Йозеф отправился обратно, а бедной Консуэло пришлось быть невольной свидетельницей отвратительной сцены, когда женщина без веры и сердца, богохульствуя и проклиная, переносит священные муки материнства. Целомудренная и благочестивая девушка содрогалась, видя эти муки, которые ничто не могло смягчить, ибо вместо святой радости и набожного упования сердце Кориллы было полно злобы и горечи. Она не переставая проклинала свою судьбу, путешествие, каноника с его домоправительницей и даже ребенка, которого собиралась произвести на свет. Она была так груба со своей горничной, что у той все валилось из рук. Наконец, совсем выйдя из себя, Корилла крикнула ей:

– Ну, погоди, я так же буду за тобой ухаживать, когда придет твой черед! Ведь я прекрасно знаю, что ты тоже беременна, и отправлю тебя рожать в больницу. Прочь с глаз моих! Ты только мешаешь мне и раздражаешь меня.

София, в ярости и отчаянии, со слезами выбежала из комнаты, а Консуэло, оставшись наедине с возлюбленной Андзолетто и Дзустиньяни, попыталась ее успокоить и облегчить ее страдания. Неистовствуя и испытывая адские муки, Корилла все же сохранила какое-то звериное мужество, дикую силу, в которых сказывалась вся нечестивость ее пылкой, здоровой натуры. Когда боли на минуту отпускали ее, она снова делалась бодрой и даже веселой.

– Черт возьми! – обратилась она вдруг к Консуэло, совершенно не узнавая ее, так как прежде видела ее только издали или на сцене в костюмах, совсем не похожих на тот, который был на ней теперь. – Вот так приключение! А ведь многие не поверят мне, когда я расскажу, что родила в кабаке с таким доктором, как ты. Ты похож на цыганенка со своей смуглой мордочкой и большущими черными глазами. Кто ты? Откуда ты взялся? Как здесь очутился? И почему ухаживаешь за мной? Ах, нет, не отвечай мне, я все равно не услышу, уж слишком я страдаю! Ah, misera, me![33] Только бы не умереть! О нет, я не умру! Не хочу умирать! Цыганенок, ты ведь не бросишь меня? Не уходи! Не уходи! Не дай мне умереть! Слышишь?

И вновь возобновлялись вопли, прерываемые новыми богохульствами.

– Проклятый ребенок! – кричала она. – Так и вырвала бы тебя из утробы и швырнула б подальше!

– Ох, нет! Не говорите так! – воскликнула, вся похолодев от ужаса, Консуэло. – Вы будете матерью, будете счастливы и, когда увидите своего ребенка, не пожалеете, что страдали.

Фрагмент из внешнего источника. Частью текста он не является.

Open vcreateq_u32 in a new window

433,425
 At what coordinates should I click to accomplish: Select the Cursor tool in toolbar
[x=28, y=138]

– Я? – проговорила с циничным хладнокровием Корилла. – Ты воображаешь, что я буду любить этого ребенка? Ах! Как ты ошибаешься! Великое счастье быть матерью, нечего сказать! Как будто я не знаю, что это значит: страдать рожая, работать, чтобы кормить этих несчастных, не признаваемых отцами, видеть, как сами они страдают, не знать, что с ними делать, страдать, бросая их… ведь в конце-то концов все-таки их любишь… Но этого я любить не буду. Клянусь Богом! Я буду ненавидеть его, как ненавижу его отца!..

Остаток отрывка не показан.